I’ve got my Team Canada mittens already, of course, but I’d really like to buy a jersey – specifically, a women’s jersey but with Sidney Crosby’s name, number, and C on it. Why wouldn’t I? He’s the best player in the world right now. There’s only one problem.
You can’t customize women’s jerseys.
I know. You’re thinking, that can’t be right! but it is. I checked, and double checked, and went to a different store, and no one was offering customization unless you wanted a men’s jersey. And the more I looked, the more I found a real disparity between the offerings in the men’s section versus the offerings in the women’s section no matter which site I was on.
Did you know, for instance, that Canadian Tire doesn’t even have a women’s section? Check out their NHL apparel sub-section:
No wonder girl’s hockey doesn’t get much play. They can’t even get female gear.
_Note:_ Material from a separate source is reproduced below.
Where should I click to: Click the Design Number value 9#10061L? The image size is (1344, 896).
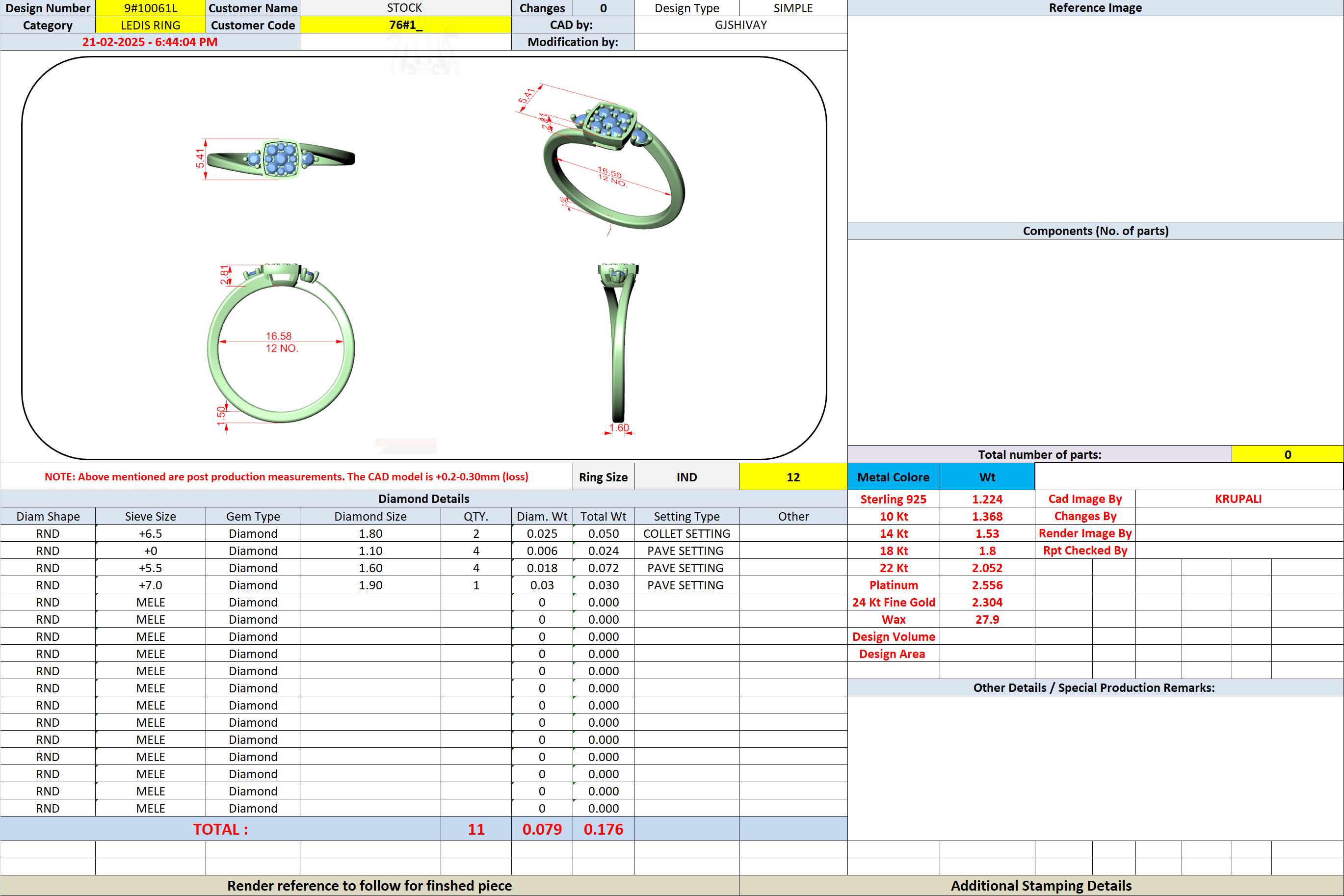coord(150,8)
Being excluded entirely is unacceptable, but take a look at the alternative on the Hockey Canada shop, where you could, in theory, buy a Team Canada hockey jersey:
I brought this up at work and someone argued that hey, maybe it doesn’t make financial sense for them to sell customized women’s jerseys. Maybe they don’t sell enough.
But how would they know if they never sold them in the first place? My Toronto Maple Leafs jersey is a women’s size. The same goes for my Chicago Blackhawks jersey. Obviously they sell for the NHL.
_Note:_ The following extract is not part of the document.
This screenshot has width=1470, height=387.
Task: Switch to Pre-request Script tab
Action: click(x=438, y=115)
In the past I’ve taken what was available and not thought twice about it, but I thought surely the Olympics would be different. The ads that Team Canada has put out certainly imply a level of gender equality. It’s when you look at the details that it all falls apart.
Putting a name and number on a women’s cut jersey should cost the same as putting it on a men’s cut jersey. It’s the same process, and all of the details are on the back or above the breast. So what exactly is the argument here for excluding women?
I’d love to hear it, because all I see here is the same kind of gender-bias marketing that infuriates parents in the toy aisles, female gamers who want a new video game, and frankly, women all over the country.
It’s time things changed.
Post-script: A day after my initial complaints on Twitter, @HockeyCanada got back to me and in an email told me that “Unfortunately, the web shop is only set up for men’s jersey sizing.” It’s not an apology, or a promise to do better. It’s not even an acknowledgement of the problem. What it is, though, is an embarrassment to Canada, and Team Canada especially.
Hockey is Canada’s game – unless you’re a woman.